YOUR TASK:
Could you say how many lines in the entries contain the string "agent"? Give only that number.

DATASET EXCERPTS:

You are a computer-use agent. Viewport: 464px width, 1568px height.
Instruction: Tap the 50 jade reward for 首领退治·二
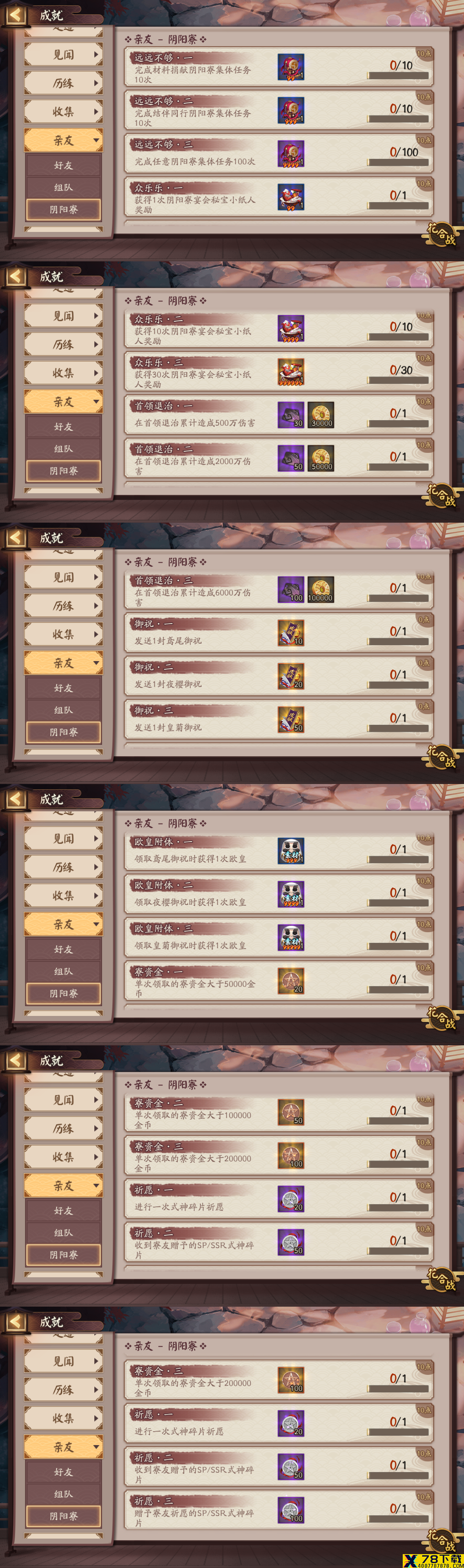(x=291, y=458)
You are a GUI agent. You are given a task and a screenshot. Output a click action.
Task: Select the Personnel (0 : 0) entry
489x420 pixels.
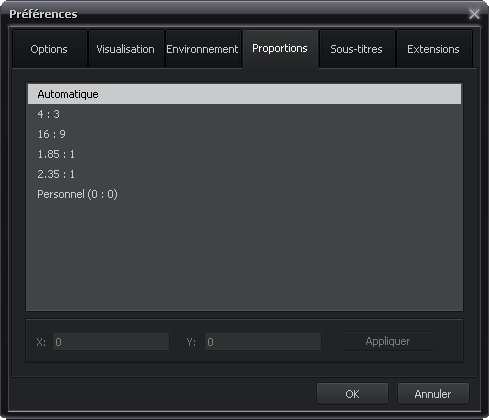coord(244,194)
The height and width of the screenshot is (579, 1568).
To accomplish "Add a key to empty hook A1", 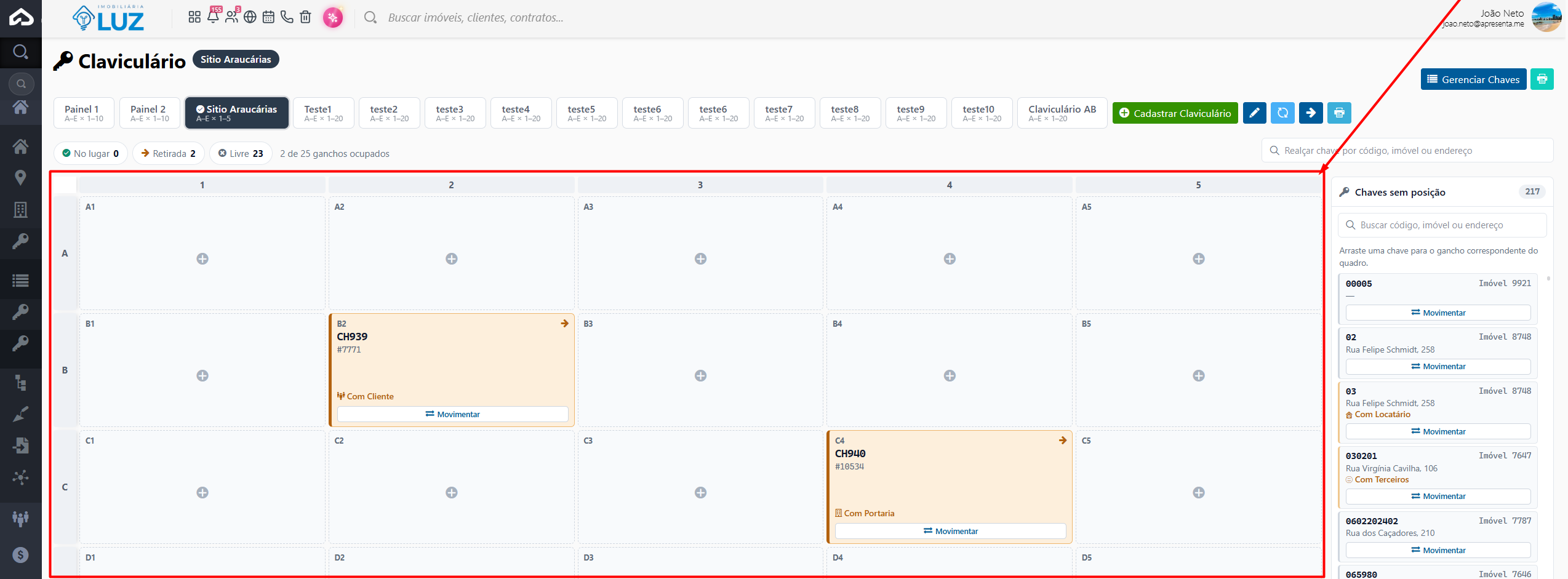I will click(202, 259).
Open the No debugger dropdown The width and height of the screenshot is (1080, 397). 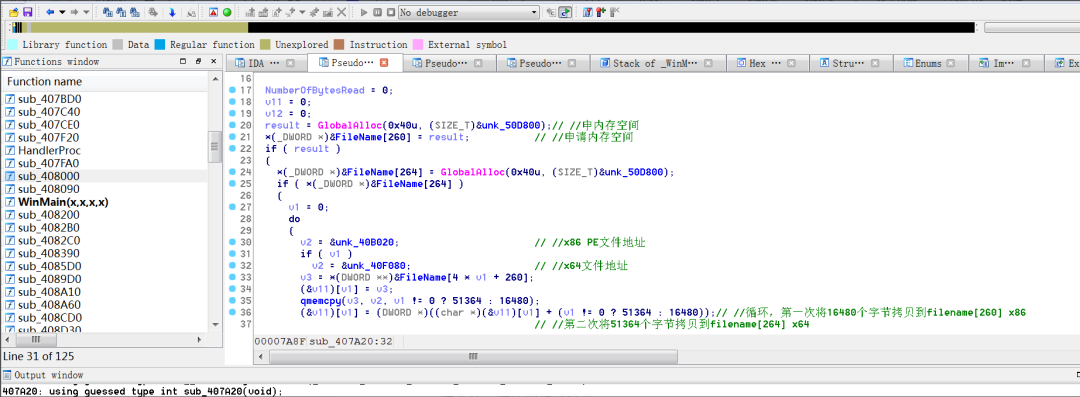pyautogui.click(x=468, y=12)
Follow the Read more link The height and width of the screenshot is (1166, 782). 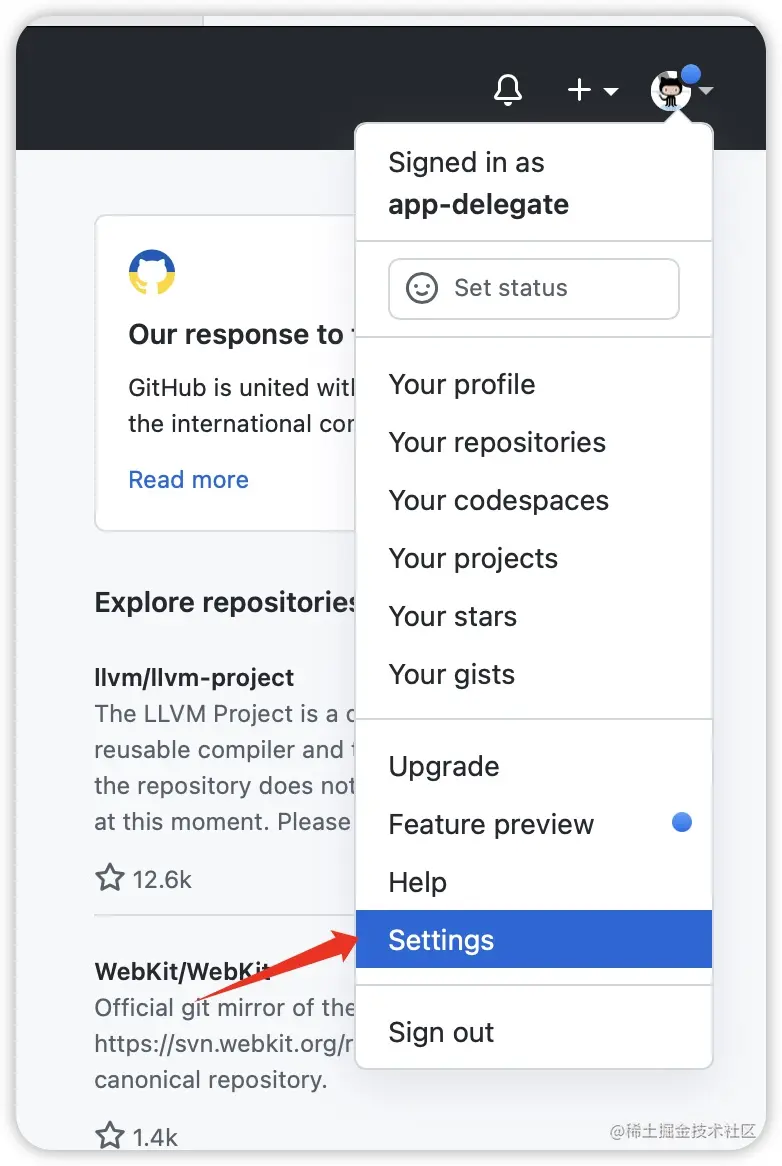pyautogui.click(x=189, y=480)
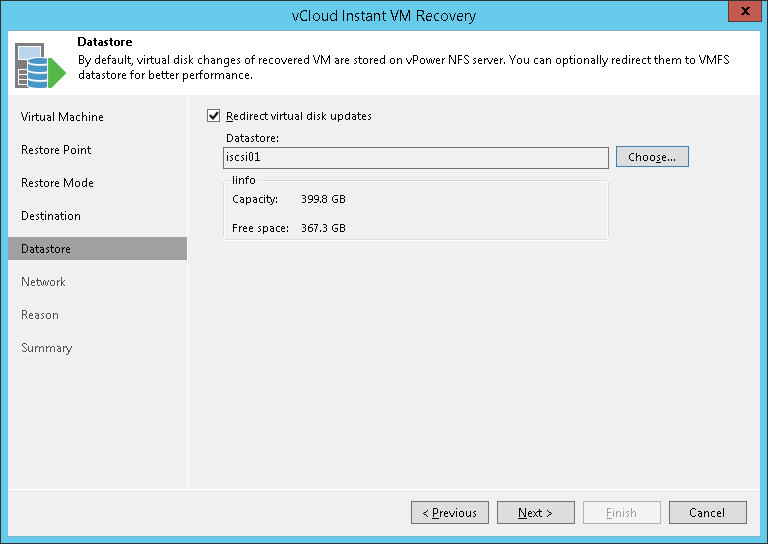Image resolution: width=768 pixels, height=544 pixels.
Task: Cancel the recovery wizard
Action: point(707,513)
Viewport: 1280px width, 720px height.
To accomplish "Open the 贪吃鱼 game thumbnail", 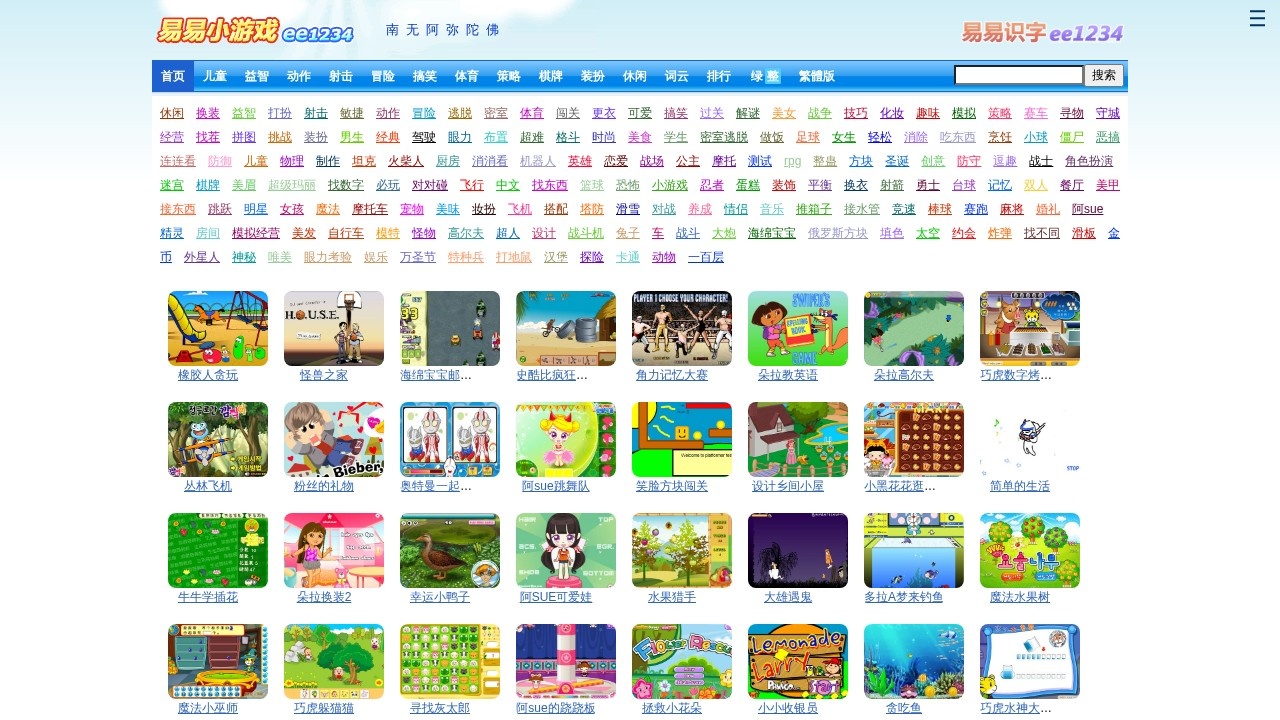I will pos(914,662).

EXERCISE RESULT:
2